EXERCISE BRIEF
Having located the line with "Where should I", print it and each remaining line exactly, stopping at the end of the material and omitting pictures.

DATA FOR PROCESSING
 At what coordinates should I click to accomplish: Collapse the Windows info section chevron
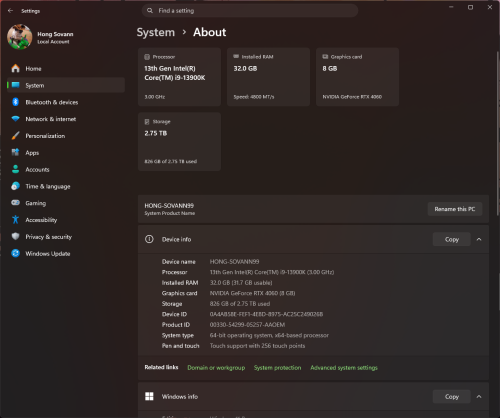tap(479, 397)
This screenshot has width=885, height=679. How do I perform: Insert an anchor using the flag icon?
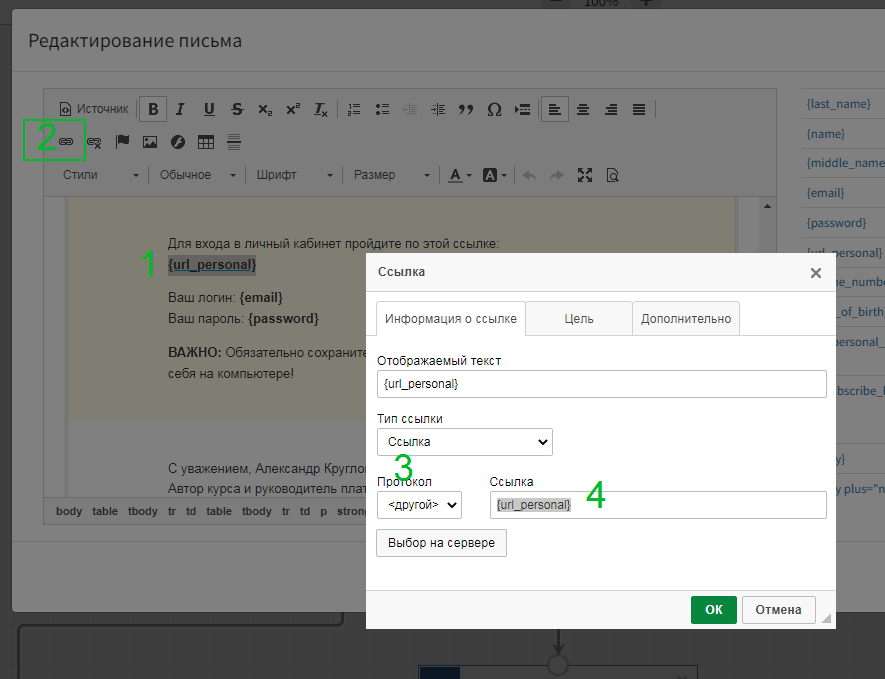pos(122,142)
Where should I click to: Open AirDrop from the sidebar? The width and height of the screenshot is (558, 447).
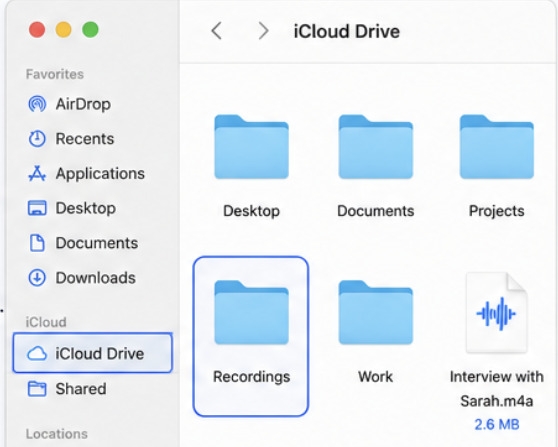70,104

ANSWER TO THE PROBLEM
Where should I click to: Open AirDrop from the sidebar? The width and height of the screenshot is (558, 447).
70,104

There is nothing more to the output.